I'm at the bar with Ashley what should I do?
humiliate her
I envy your ability to put any word in front o the word beer and make drinking before 5 sound like a socially sanctioned event.
just once id like to meet someone on craigslist who isnt fat
If you're going to watch porn, can you atleast be considerate and watch it on my old laptop and not the new one?
I just finished washing your number off of my chest. I'm Bryan by the way.
Just scheduled a cocaine deal around my drug counsler appointment. Why yes, thank you, I do enjoy the irony that is my life.
Every single piece.

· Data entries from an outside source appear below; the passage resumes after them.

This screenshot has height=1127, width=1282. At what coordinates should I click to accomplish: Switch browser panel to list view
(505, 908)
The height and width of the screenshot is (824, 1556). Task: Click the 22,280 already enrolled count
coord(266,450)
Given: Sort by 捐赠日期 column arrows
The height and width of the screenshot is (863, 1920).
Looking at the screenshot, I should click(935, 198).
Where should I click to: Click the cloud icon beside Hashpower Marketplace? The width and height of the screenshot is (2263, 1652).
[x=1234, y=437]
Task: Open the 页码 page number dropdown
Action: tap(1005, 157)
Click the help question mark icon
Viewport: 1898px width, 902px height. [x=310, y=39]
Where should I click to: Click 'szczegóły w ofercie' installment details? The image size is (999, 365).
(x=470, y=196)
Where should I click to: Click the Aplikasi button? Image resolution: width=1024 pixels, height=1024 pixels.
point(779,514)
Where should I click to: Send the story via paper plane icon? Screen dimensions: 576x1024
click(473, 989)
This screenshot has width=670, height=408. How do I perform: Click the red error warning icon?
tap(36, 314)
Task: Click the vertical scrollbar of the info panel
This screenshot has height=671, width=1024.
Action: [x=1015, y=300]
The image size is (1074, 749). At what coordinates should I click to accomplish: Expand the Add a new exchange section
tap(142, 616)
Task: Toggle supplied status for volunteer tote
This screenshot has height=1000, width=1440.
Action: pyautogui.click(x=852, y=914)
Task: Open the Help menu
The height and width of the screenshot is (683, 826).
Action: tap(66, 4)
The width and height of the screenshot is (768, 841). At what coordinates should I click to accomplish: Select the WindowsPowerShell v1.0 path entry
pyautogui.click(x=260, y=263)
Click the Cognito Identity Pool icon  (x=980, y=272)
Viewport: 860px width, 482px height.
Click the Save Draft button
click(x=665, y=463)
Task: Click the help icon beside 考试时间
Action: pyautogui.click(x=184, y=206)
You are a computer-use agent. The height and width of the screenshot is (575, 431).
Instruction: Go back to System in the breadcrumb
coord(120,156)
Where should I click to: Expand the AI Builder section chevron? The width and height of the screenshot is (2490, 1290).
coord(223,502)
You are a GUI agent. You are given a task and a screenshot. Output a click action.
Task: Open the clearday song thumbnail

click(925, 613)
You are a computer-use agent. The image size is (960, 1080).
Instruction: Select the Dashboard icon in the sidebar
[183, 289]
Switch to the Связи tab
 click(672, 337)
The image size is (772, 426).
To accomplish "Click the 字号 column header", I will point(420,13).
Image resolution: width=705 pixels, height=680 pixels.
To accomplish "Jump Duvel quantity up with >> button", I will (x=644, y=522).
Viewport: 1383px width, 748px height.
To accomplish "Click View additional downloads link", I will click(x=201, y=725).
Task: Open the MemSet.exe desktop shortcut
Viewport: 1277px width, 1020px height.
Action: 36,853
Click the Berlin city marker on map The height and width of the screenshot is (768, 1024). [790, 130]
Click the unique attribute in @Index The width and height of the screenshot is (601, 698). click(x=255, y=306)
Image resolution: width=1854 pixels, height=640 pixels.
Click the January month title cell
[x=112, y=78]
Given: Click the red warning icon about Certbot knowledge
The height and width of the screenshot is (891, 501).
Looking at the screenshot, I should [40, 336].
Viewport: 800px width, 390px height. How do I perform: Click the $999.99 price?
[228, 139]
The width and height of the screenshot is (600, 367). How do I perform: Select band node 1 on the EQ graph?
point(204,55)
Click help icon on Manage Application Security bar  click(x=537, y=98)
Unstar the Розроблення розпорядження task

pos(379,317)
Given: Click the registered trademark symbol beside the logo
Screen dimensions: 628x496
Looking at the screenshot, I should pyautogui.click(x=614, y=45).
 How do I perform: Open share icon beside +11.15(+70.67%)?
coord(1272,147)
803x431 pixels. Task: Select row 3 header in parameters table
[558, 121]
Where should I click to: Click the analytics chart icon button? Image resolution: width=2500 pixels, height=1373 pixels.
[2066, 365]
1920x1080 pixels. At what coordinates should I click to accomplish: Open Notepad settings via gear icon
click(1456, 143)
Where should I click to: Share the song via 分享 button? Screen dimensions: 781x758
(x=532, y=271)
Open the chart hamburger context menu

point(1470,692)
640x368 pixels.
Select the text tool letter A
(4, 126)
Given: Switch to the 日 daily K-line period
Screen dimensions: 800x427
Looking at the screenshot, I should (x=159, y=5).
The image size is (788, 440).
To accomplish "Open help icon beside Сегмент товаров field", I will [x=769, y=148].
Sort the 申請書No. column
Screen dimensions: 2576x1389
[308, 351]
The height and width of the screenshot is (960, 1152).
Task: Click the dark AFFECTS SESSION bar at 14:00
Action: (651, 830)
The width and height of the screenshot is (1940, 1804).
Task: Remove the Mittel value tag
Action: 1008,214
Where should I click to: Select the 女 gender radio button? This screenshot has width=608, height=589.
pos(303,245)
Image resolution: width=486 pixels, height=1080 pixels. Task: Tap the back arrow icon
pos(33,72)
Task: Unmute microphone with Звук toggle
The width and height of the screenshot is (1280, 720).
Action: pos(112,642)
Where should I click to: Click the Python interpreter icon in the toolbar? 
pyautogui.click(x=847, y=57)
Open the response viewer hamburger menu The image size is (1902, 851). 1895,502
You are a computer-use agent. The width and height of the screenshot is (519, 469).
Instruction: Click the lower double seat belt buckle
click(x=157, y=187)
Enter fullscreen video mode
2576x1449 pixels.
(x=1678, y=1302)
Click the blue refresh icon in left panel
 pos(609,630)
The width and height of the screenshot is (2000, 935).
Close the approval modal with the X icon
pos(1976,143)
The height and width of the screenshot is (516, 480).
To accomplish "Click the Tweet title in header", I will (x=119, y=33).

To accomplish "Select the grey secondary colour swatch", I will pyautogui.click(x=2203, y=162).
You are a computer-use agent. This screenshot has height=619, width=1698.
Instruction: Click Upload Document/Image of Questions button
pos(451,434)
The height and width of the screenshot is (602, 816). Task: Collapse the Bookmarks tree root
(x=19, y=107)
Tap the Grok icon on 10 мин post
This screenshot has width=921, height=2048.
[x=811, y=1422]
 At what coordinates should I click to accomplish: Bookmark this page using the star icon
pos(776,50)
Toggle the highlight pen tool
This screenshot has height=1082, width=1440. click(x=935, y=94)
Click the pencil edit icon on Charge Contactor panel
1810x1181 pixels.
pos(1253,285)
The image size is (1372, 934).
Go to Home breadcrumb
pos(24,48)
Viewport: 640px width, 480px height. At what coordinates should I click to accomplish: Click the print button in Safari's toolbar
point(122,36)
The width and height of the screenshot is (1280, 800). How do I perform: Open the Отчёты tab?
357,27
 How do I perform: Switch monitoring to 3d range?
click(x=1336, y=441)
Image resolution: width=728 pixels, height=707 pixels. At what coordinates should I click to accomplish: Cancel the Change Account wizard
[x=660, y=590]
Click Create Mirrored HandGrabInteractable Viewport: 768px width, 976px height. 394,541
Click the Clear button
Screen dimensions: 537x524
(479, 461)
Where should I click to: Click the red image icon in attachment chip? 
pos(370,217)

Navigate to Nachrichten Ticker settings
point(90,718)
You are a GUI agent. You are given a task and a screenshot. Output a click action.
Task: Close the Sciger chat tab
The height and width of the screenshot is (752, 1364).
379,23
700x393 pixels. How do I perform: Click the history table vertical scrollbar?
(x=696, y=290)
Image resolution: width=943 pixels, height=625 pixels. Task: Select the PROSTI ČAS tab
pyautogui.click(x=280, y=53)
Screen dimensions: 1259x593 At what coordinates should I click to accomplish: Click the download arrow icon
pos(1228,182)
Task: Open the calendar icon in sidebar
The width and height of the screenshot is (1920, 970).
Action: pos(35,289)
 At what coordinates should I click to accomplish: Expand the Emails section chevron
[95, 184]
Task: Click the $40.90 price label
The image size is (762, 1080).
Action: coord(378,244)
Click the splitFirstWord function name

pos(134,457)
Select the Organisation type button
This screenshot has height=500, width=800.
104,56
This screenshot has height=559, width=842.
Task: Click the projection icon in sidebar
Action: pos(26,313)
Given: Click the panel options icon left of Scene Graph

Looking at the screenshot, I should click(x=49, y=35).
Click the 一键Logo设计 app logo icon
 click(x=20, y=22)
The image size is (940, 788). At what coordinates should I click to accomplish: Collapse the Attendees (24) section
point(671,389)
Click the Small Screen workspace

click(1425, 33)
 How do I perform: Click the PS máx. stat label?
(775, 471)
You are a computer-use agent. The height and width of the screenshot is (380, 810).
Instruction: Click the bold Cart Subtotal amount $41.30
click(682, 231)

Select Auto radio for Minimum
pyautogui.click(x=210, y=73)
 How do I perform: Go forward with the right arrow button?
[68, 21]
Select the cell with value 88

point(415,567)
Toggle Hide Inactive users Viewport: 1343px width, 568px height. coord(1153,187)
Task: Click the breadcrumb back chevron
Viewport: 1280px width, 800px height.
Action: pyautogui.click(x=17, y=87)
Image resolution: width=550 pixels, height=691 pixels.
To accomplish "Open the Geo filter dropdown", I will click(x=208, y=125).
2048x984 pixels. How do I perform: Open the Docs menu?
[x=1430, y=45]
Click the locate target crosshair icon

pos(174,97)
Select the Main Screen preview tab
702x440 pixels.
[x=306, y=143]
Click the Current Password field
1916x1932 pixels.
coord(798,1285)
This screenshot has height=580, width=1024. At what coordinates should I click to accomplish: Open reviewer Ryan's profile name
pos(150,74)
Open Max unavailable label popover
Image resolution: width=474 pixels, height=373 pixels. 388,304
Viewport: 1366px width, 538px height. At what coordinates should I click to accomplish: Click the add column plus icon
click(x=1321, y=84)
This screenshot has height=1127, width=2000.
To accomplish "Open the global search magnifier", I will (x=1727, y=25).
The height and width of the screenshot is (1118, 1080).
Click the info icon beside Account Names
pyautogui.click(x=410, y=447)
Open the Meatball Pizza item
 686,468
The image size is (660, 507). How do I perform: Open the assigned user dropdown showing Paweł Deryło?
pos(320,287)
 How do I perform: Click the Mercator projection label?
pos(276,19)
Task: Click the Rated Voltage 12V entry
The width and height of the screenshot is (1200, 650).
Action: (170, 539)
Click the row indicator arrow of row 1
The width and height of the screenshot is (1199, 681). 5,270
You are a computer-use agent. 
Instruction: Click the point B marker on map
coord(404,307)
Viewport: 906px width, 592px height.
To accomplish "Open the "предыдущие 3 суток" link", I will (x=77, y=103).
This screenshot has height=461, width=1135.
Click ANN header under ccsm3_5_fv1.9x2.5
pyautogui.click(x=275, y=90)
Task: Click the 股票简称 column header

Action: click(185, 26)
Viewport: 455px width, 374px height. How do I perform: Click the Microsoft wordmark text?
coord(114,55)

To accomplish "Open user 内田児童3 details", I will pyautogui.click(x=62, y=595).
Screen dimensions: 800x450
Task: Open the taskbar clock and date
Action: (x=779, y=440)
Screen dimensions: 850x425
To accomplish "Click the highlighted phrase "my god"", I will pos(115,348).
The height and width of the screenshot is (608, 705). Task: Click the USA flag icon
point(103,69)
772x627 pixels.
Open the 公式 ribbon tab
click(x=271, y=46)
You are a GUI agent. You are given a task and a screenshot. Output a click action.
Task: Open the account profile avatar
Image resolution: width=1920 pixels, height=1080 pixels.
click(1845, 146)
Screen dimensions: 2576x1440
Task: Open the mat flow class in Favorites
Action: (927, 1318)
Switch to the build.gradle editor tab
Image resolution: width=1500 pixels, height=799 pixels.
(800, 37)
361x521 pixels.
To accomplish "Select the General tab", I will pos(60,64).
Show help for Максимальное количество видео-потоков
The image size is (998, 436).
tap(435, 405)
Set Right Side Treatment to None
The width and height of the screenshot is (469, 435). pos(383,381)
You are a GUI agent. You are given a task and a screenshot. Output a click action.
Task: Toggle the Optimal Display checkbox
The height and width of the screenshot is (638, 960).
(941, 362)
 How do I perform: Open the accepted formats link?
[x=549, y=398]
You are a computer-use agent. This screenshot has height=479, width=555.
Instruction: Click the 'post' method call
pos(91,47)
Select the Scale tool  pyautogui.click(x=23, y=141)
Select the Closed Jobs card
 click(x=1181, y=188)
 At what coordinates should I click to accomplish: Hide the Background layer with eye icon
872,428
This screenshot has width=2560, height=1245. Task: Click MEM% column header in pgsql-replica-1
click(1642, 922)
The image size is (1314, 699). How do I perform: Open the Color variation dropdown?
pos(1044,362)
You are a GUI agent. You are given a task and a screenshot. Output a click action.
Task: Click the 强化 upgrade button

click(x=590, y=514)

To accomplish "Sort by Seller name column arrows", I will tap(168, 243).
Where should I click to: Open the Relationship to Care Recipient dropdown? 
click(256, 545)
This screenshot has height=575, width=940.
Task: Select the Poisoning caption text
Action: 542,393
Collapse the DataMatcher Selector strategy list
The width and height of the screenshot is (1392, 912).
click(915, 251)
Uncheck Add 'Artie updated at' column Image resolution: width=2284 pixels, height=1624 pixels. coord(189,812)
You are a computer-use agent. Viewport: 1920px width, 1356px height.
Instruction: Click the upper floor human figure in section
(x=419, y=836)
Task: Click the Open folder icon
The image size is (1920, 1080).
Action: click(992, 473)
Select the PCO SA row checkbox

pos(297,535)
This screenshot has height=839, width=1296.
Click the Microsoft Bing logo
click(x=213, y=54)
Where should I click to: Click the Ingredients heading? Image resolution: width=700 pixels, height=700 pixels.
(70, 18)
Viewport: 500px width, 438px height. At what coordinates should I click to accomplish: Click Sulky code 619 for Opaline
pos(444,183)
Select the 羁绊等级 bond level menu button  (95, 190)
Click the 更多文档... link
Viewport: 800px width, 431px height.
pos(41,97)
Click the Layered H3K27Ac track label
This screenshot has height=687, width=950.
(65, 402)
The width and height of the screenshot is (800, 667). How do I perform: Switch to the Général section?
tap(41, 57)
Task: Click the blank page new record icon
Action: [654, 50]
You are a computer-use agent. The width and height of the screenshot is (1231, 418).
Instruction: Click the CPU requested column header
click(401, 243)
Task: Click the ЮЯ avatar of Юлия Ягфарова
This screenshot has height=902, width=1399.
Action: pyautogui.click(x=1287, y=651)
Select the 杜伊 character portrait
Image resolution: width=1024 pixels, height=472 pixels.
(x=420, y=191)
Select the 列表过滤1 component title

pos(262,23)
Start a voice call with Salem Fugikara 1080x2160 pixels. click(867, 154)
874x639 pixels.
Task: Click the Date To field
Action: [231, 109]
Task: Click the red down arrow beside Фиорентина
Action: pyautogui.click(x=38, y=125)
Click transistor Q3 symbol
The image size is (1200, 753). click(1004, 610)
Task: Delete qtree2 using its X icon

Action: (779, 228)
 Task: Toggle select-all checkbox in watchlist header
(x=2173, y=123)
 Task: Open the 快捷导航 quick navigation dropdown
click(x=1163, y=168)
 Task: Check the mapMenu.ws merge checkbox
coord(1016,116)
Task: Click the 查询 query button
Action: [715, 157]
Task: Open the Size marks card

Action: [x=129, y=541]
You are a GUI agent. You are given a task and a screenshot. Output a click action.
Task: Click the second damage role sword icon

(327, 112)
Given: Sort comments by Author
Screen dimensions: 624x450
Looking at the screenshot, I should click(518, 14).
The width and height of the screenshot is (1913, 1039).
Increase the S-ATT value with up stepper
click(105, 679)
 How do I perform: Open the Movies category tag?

I examined every single square inch of this peanut butter and jelly sandwich. and fell in love with every inch. that high.
Will you please bring me a line of coke at work without asking questions?
I feel like everything I touch in this bar I'm gonna get hepatitis. my kinda joint
You haven't had the true md experience until you've had your crotch grabbed by a drunk stripper with a snaggle tooth in front of your coworkers.
Its completely acceptable to go naked under my graduation gown right?
Some ppl might frown upon it but theyre prudes
We're the worst. Two people without their shit together do not make a functional adult.
I can't believe you cupped pat's balls to prove your fake relationship
I just met a drunk old lady with a bedazzled life alert alarm around her neck. I love casinos
Fast is cars. Home is I now. Drunk yoda me is.